私を黙らせたのは、彼がチェストの扉を乱暴に閉めた音。
――“お前が心配する事は何もない”。そう彼が言った時点で、言葉を止めておけば良かった。
だが、後悔してももう遅い。
「――うるせぇな」
表面張力で保っていた水が、決壊した様な。そんな例えがしっくりくる、彼の静かで強い苛立ちの籠った声。
「……お前が、あの時余計な事を言わなければ……こんな事しなくて済んだんだよ」
その声は、淡々としている様で僅かに震えている。
「引き受けた以上、仮に身体を壊してもやるしかねぇだろ。公演を含めたこの6日間で、1年仕事をしなくても生活出来る位の金積まれてんだ」
此方に背を向けている所為で、彼の表情は見えない。だが、その苛立ちは痛い程に伝わってくる。
「あぁ、でも――」
ゆっくりと振り返り、彼が私と視線を合わせた。
「――お前が心配してるのは、俺の事じゃねぇか」
その顔に浮かんだ、嘲笑にも似た悲し気な顔。
「俺が身体壊して、公演中に倒れたりでもしたら、あの女のコンサートが台無しになるもんな」
「ち、ちがっ……」
「何が違うんだよ」
咄嗟に否定を口にするも、彼が高圧的に私の言葉を遮る。
私を見つめるローズレッドの瞳。いつも、その瞳が宝石の様で美しいと感じていた。だが今の彼の瞳には光が無く、まるで深海の様な闇を孕んでいる。

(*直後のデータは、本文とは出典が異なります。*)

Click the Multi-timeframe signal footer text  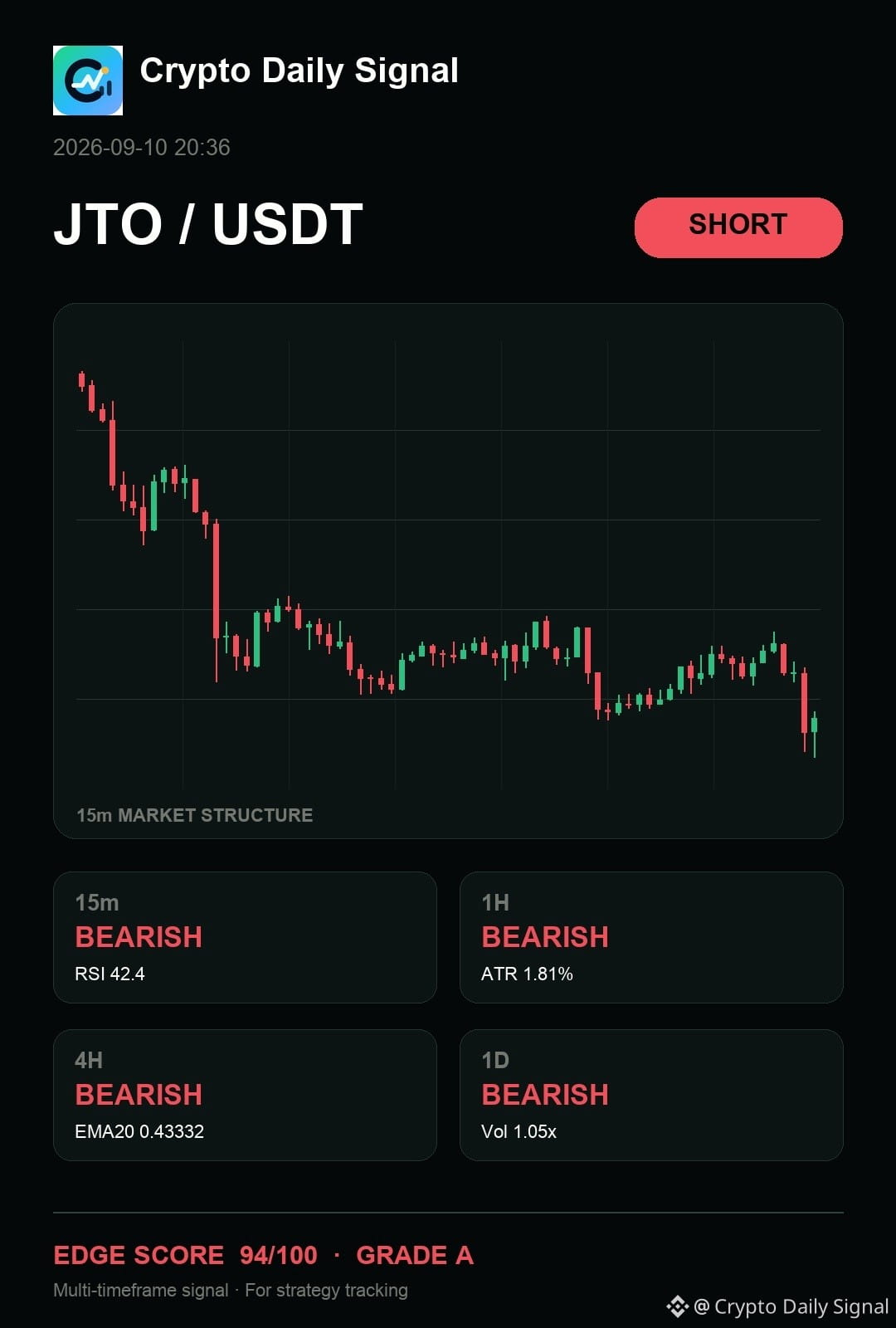[141, 1290]
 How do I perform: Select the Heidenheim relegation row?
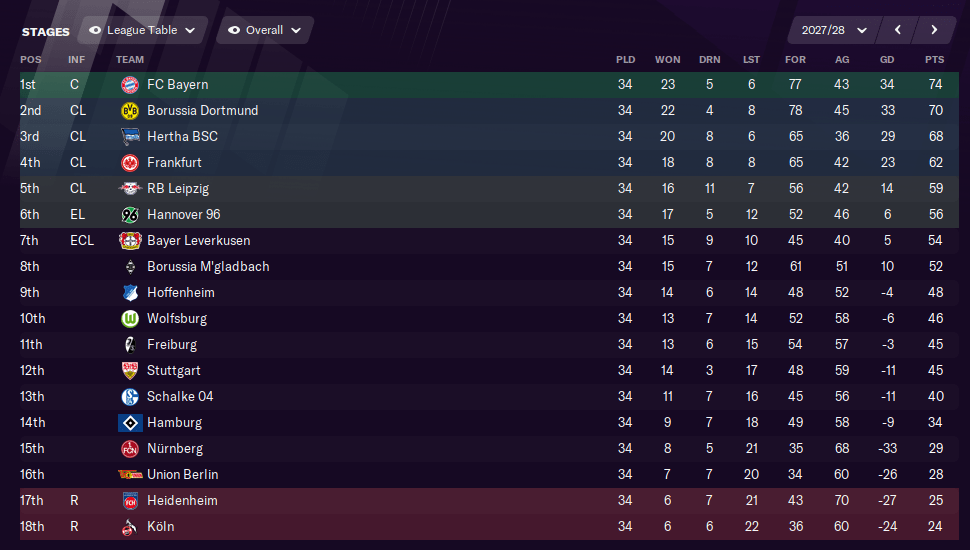click(x=489, y=501)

沸き上がるのは、いつか父に感じた恐怖心に似た感情。咄嗟に彼の瞳から、視線を外す。
その瞬間、彼がふっと溜息を吐く様に笑みを零した。
「……本当に、何も違わないのかよ」
独り言の様に呟いた彼が、私の隣をすり抜け脱衣所の扉を開く。
頭の中を埋め尽くすのは、酷い後悔と彼への弁解。
何故彼の気持ちを考えずに、あの場で勝手な行動を取ってしまったのだろう。自分の意に反する状況が、どれ程苦痛か私は誰よりも知っている筈なのに。
――私は他でも無い“貴方”を心配している。アリスの事もコンサートも、どうだっていい。ただ貴方に苦しい思いをして欲しくない。

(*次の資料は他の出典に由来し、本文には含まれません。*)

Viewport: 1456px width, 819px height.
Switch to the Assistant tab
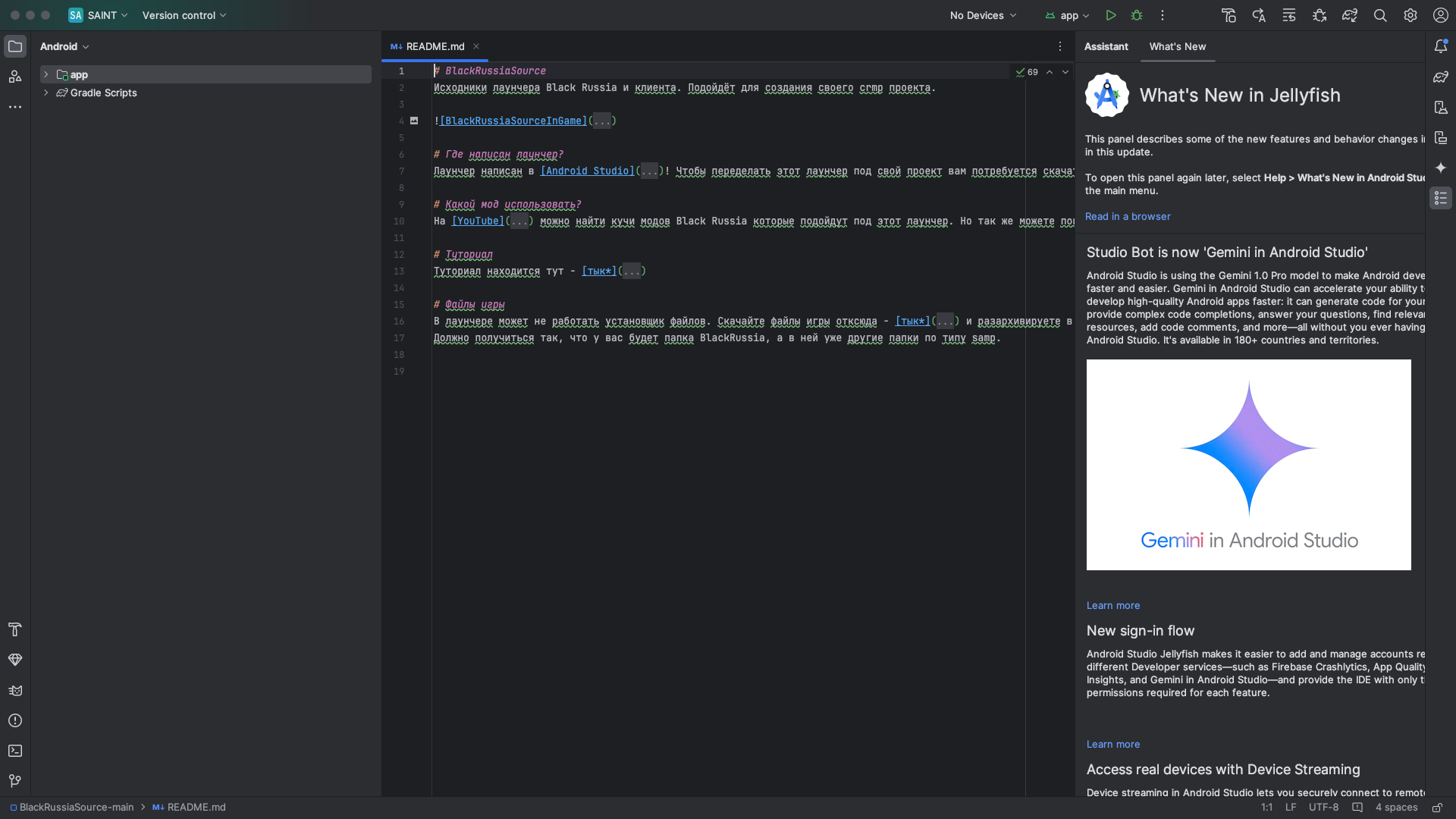1106,47

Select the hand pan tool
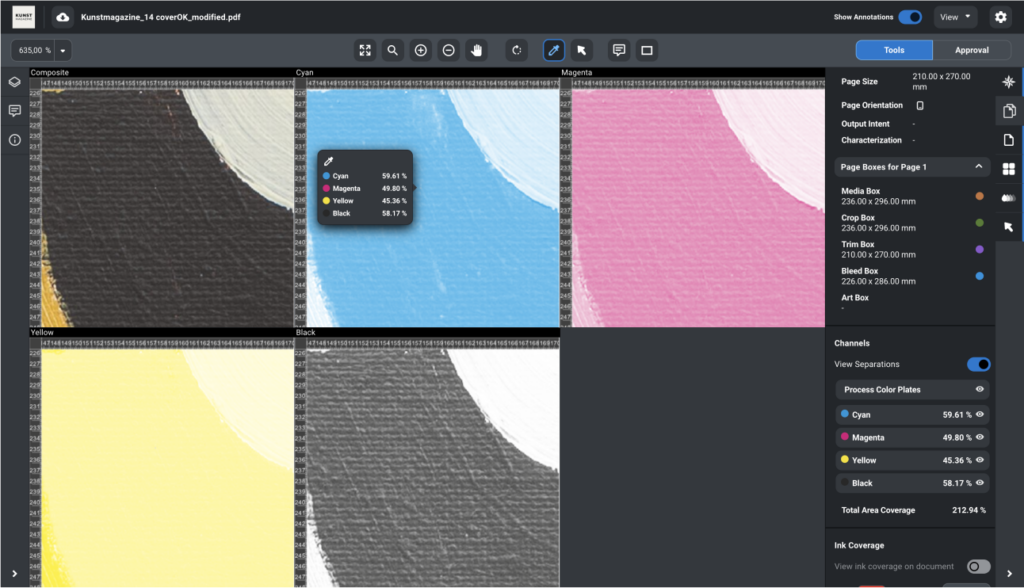click(x=477, y=50)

幾らだって言いたい事はあるのに、まるで喉奥が塞がってしまった様に声が出ない。
ぱたりと、脱衣所の扉が閉まる。
「――違う」
そこで漸く、零れた言葉。
今更弁解したってもう、彼はこの部屋に居ない。
「私は、ただ――……」
ぽつりぽつりと溢れた涙がテーブルに落ち、小さなシミを作っていく。
引き止めたかった。
引き止められなかった。
自身の行動も、彼の棘のある言葉も、容赦無く自身の心を抉る。その中で何よりも失望していたのは、彼の意志を尊重出来なかった自分自身だった。
貴族令嬢は、傲慢で我儘だ。全てを自分の思い通りに動かそうとする、貴族社会の中でも厄介な存在。
自分は、違うと思ってた。自分は、そんな人間では無いと信じて疑わなかった。
でも、違った。
私は、今も何処かで傲慢に、我儘に生きている貴族令嬢と何も変わらない。
最愛の彼を苦しめる位なら、屋敷で1人死を願ったあの頃に戻ってしまった方が余程マシだ。
そんな想いが、自身の心を侵食するように黒く染めていった。